The Rat and the Murder of Crows
Last week Gaby noticed large crumbs of insulation in a pile underneath the siding at the base of the foundation. A few days later I saw a tail disappear up under the siding, and two nights ago, during dinner outside, I saw the rat run across the back steps into a bin of firewood. We found something club like, and began moving chairs and tables away from the bin. Then I started lifting the chunks of wood out. Suddenly the rat leapt out, and was under a chair, then off across the patio into the shrubs. That evening after our puppy’s last pee of the night, Gaby set a large plastic rat trap with peanut butter.
I woke in the middle of the night, not to our puppy pawing her crate to go out pee, but to the scratching and knocking of the rat in the trap on the patio. It was painful to see half of a body of a living thing thrashing in the spring loaded jaws. I grabbed one of the firewood scraps, but there was no clear way to give a decisive coup de gras. I did the best that I could, taking the scrap of 2x6 and quickly and firmly crushing as much of the rat beneath it as I could. It twitched once, and I hurt for it; it twitched twice and I began to panic, and mercifully it spasmed and I knew it was dead.
There is a crow in my neighborhood. The morning after our rat invader was expelled I saw it on my walk with the puppy. Mr Sparkles was, as most 12 week old puppies are of everything new, frightened by it as it walked along the road next to us.

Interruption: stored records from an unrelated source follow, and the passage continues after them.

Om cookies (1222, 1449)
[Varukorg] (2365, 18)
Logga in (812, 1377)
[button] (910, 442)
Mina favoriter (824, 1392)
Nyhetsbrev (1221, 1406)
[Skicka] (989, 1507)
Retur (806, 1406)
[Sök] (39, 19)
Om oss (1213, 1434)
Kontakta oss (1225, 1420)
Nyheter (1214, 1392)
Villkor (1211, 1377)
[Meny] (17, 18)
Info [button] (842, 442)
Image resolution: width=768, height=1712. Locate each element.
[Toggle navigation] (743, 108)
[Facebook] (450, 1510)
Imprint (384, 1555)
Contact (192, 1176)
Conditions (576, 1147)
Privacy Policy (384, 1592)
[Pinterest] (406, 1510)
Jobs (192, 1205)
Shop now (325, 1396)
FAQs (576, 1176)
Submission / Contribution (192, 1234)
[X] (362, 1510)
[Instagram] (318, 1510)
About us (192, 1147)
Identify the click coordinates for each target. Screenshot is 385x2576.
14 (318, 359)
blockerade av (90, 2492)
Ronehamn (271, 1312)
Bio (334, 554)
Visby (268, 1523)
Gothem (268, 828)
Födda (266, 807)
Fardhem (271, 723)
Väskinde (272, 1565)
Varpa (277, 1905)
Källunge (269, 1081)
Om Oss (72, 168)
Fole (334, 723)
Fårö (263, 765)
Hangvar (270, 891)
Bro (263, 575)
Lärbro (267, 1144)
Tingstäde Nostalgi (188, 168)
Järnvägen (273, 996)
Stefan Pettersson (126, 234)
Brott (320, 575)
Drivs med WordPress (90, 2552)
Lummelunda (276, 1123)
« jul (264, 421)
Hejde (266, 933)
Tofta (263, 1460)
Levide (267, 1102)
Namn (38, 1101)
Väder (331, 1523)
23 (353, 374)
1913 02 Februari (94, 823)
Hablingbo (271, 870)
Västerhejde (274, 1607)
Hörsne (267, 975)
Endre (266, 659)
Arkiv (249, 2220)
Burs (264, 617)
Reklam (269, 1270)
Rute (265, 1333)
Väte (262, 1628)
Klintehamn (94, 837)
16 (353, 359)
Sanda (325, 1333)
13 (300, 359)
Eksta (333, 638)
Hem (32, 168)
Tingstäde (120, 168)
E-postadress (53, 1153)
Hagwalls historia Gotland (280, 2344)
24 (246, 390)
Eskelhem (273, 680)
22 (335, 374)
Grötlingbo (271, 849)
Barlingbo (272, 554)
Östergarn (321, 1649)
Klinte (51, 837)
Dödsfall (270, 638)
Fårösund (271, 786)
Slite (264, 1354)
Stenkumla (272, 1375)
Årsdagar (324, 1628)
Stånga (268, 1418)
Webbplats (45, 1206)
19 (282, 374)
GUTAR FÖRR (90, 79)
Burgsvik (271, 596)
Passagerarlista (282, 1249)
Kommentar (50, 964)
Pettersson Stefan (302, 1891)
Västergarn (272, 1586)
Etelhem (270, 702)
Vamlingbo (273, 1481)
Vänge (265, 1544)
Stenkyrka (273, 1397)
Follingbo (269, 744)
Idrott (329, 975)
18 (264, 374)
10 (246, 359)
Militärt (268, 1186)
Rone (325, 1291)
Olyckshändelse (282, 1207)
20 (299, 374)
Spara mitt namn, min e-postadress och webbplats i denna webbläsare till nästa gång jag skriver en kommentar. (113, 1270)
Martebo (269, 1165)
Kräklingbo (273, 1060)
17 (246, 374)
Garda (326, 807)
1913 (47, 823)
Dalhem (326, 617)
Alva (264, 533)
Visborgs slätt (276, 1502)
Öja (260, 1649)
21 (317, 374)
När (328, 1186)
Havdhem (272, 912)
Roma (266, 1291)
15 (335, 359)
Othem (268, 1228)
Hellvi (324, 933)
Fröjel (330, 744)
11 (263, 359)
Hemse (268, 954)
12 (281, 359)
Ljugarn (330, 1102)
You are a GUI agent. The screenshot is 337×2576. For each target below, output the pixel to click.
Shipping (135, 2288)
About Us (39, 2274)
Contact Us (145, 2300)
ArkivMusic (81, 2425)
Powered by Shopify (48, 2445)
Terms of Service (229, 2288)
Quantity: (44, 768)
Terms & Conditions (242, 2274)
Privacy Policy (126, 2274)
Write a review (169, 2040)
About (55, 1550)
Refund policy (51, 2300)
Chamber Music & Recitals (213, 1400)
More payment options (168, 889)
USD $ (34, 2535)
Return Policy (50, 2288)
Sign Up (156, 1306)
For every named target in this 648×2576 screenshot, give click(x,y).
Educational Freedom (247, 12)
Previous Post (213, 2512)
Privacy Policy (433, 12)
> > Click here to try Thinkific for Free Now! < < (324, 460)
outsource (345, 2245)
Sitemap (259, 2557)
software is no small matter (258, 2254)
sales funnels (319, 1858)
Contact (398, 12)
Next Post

The dog, did not recognize the wing held cock-eyed, and the failure of the crow to take to the sky at our approach.
There are many semi-feral cats in our neighborhood. A month or two back as I walked out the front door to leave for work a coyote sauntered up the street. As I walked with our puppy, trying to help it have the experiences that would let it learn not to freeze and cower every time a car backfires or a crow caws, I took solace in imagining that the crow would be gone soon. Something would recognize its weakness and take advantage of it’s misfortune.
It’s four days later. On our walk this morning Mr Sparkles only froze once (ok, twice, but for large, barking dogs both times). Coming back home I saw the crow with the broken wing, just as I have for the last four days. And just as one has every day, as I approached the corner where the broken winged crow walks another crow up on a wire, or in a tree caw’d caw’ caw’d, warning of our approach.
There is a major rookery in the park two blocks away. The crows come from miles every evening at sundown to roost together. In the morning they disperse to forage and feed across the city. But there is always a crow in over watch of the injured bird. The murder won’t leave their fellow on it’s own.
How a society treats its wounded, it’s dying, it’s vulnerable says so much. Let us take our cues from a murder of crows.
Epilogue: The crow with the broken wing lived for four days.